--- Selected text ---
Tuesday 23 August 2011

Endgame Libya.

The Battle for Tripoli rages on between Gaddafi's forces and the rebels with it appearing almost certain the Libyan dictator's regime is set to fall and that a new National Transitional Council will assume control with the full military and political backing of the West.

In Britain, The Sun newspaper inadvertently revealed the relevance of Cameron's decision to use RAF jets as part of the air campaign against Gaddafi's forces and the undoubted use of SAS personnel to use sophisticated technology to coordinate the capture of the Libyan capital.

THE downfall of tyrant Colonel Gaddafi will bring joy to motorists by slashing more than 4 PENCE off petrol prices, the AA said last night.

Experts said global oil prices are set to tumble as Libya's production returns to normal when fighting ends - and that will be passed on at the pumps.


The revolution's effects on prices were already apparent yesterday, when Brent crude fell more than one per cent in London to 107.9 dollars a barrel.

The Sun gets it right when they write more candidly about the benefits to Britain in aiding the rebels overthrow Gaddafi. It will mean a 4p reduction in oil prices. This means far more to motorist Britons than abstract arguments about 'humanitarian intervention'.
---
* _Objectives_:
1. Decide whether each statement agrees with the Libya post. Answer yes or no, and quote the words of the post that settle it.
(a) The AA said Gaddafi's downfall would cut more than 4 pence off petrol prices.
(b) Brent crude rose in London yesterday.
(c) The post says arguments about humanitarian intervention matter more to motorists than the price reduction.
2. Summarize the Libya post in two sentences.
3. Duplicate everything in the Libya post from "THE downfall of" down to "at the pumps.".
The entries after this point come from a separate source.
--- Data entries ---
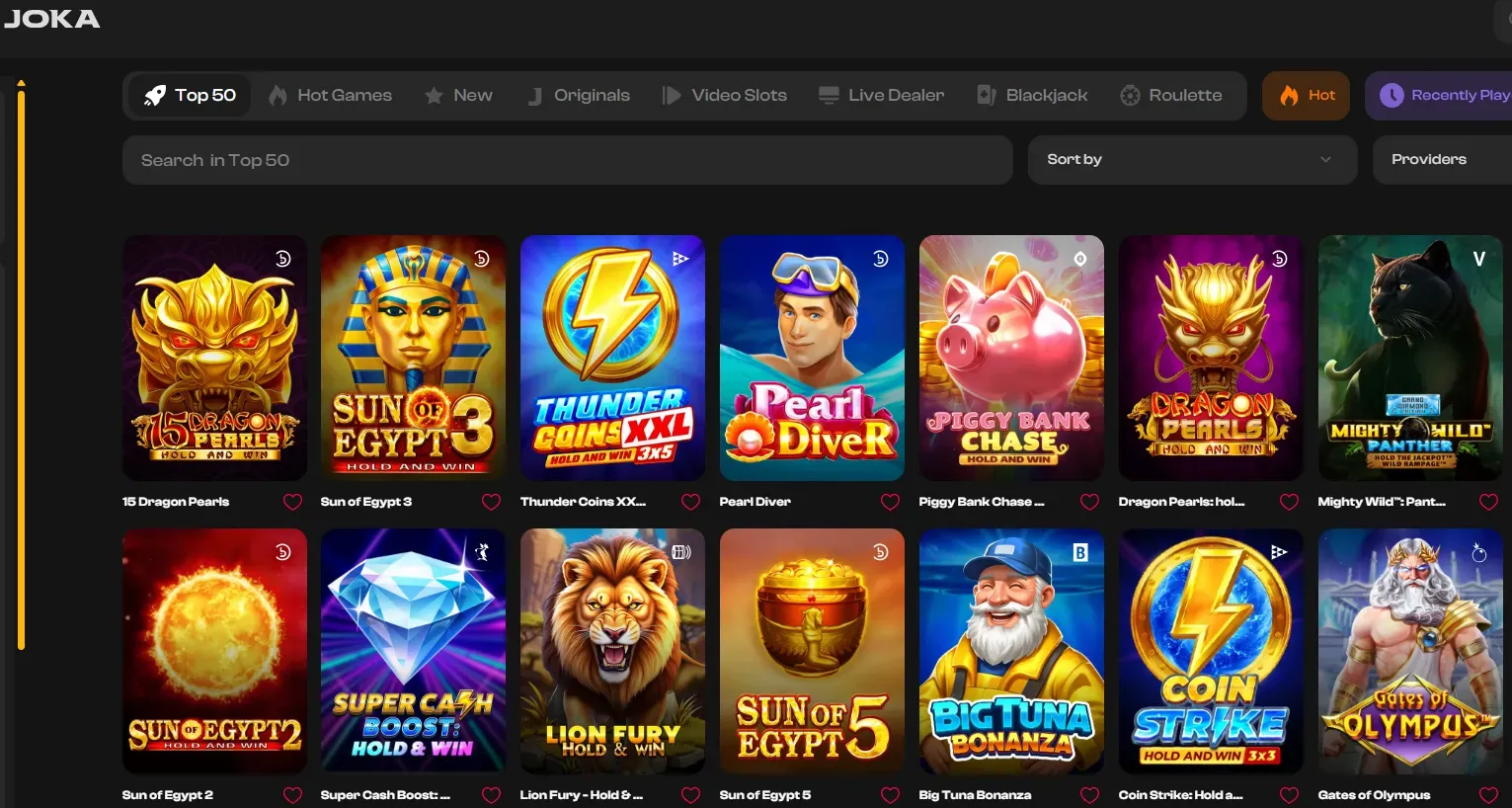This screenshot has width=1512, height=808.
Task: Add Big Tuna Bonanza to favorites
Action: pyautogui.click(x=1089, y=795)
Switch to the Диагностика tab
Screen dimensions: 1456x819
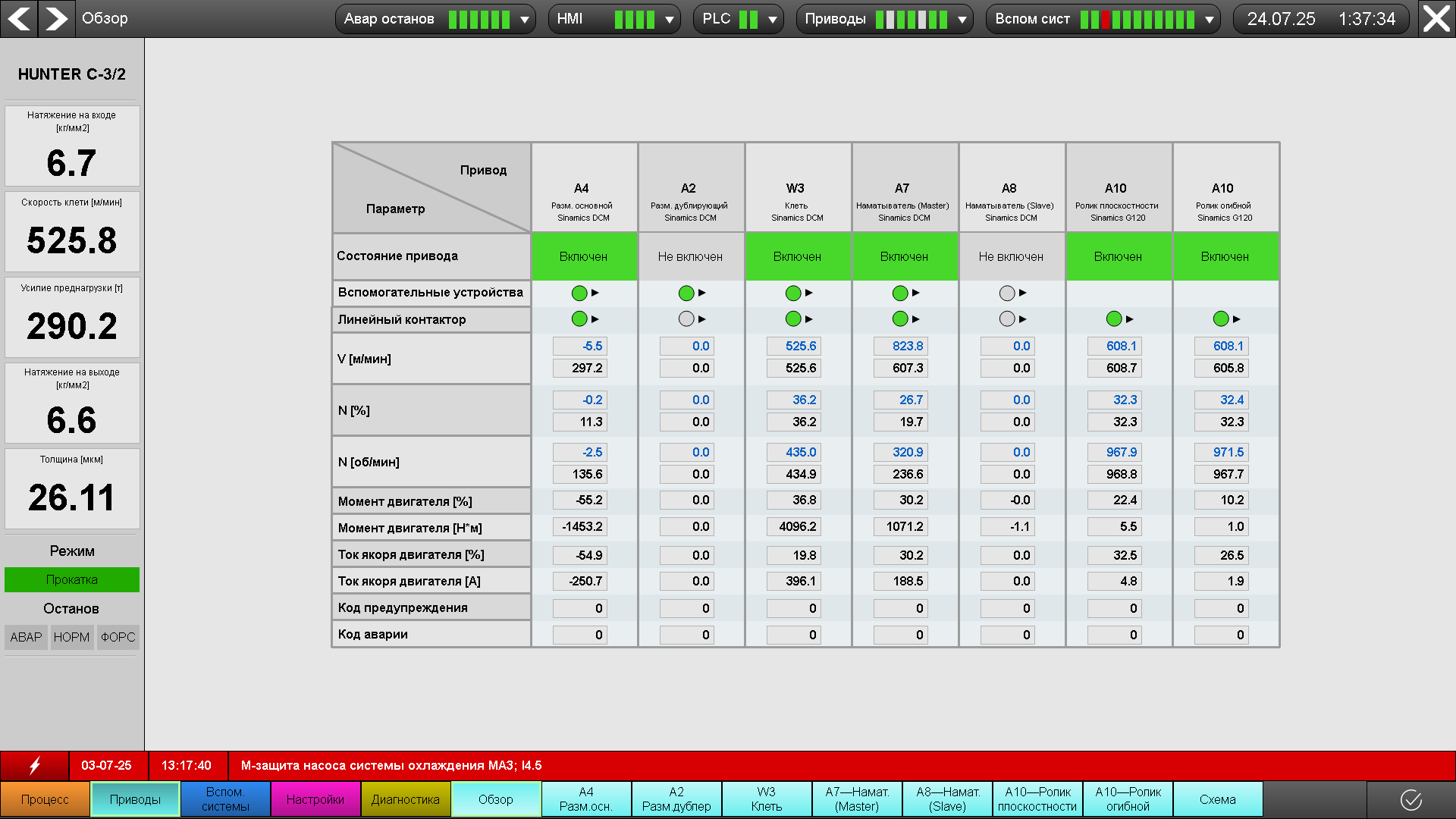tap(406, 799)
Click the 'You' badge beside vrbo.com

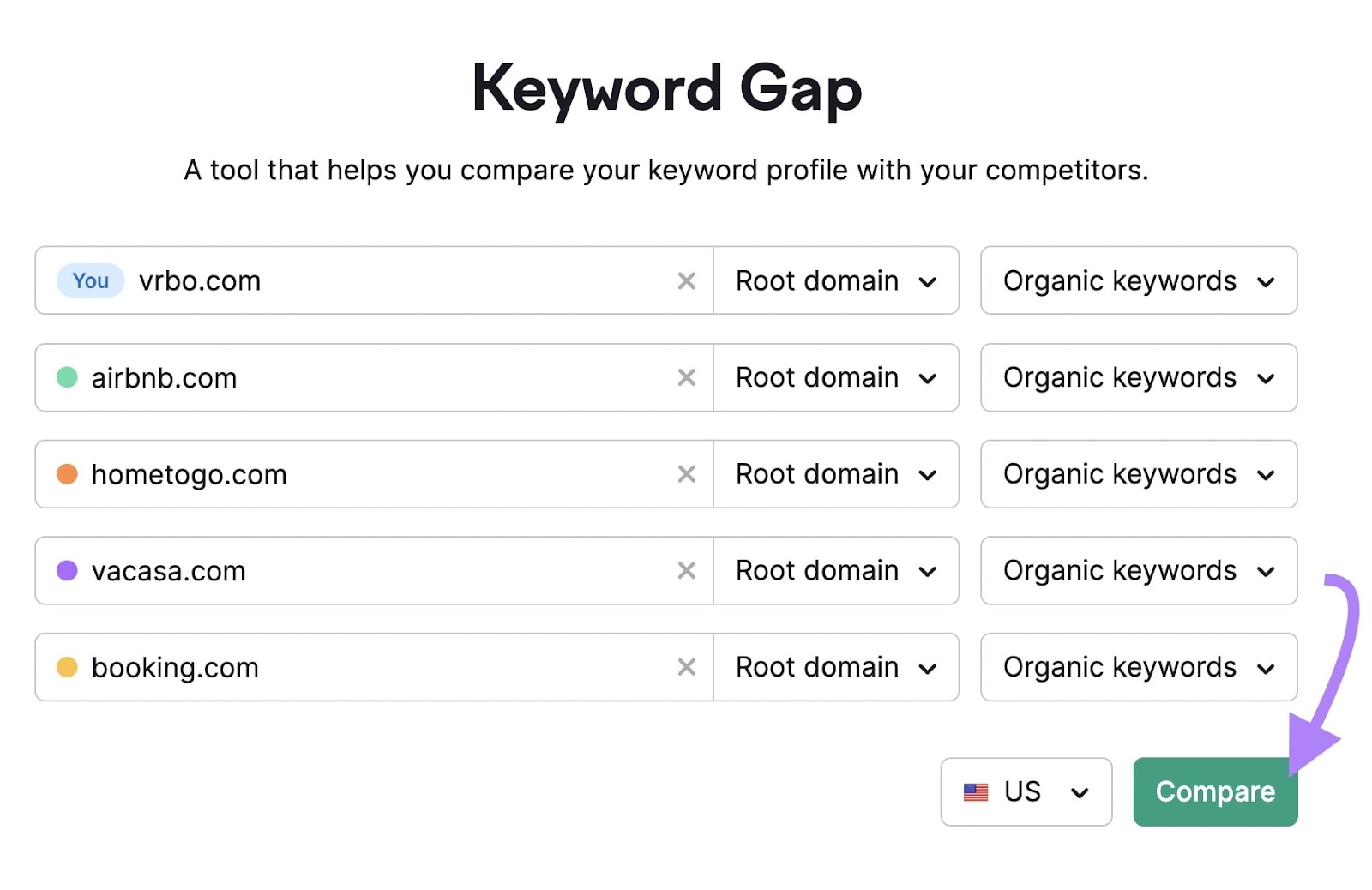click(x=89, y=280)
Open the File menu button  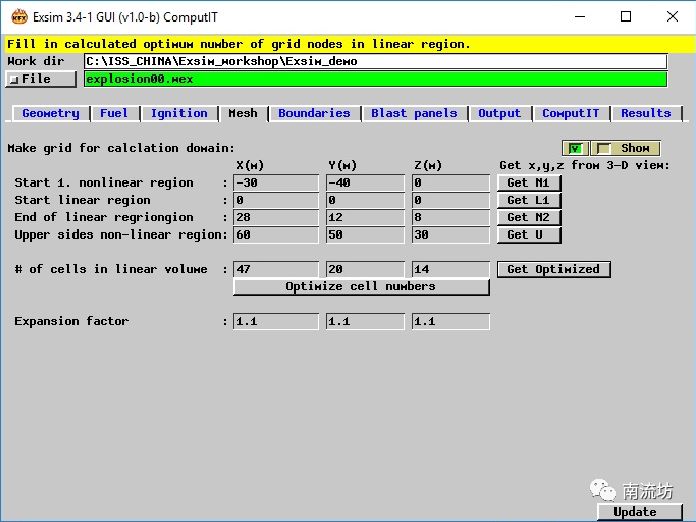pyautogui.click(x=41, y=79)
---
* _Answers in order_:
1.
(a) Yes: "THE downfall of tyrant Colonel Gaddafi will bring joy to motorists by slashing more than 4 PENCE off petrol prices, the AA said last night."
(b) No: "Brent crude fell more than one per cent in London to 107.9 dollars a barrel."
(c) No: "This means far more to motorist Britons than abstract arguments about 'humanitarian intervention'."

2. As the Battle for Tripoli continues, Gaddafi's regime appears almost certain to fall, and a National Transitional Council with full Western backing is expected to take control. The post quotes The Sun's report that the AA expects his downfall to cut petrol prices by more than 4 pence, and it argues that this matters more to British motorists than arguments about humanitarian intervention.

3.
THE downfall of tyrant Colonel Gaddafi will bring joy to motorists by slashing more than 4 PENCE off petrol prices, the AA said last night.

Experts said global oil prices are set to tumble as Libya's production returns to normal when fighting ends - and that will be passed on at the pumps.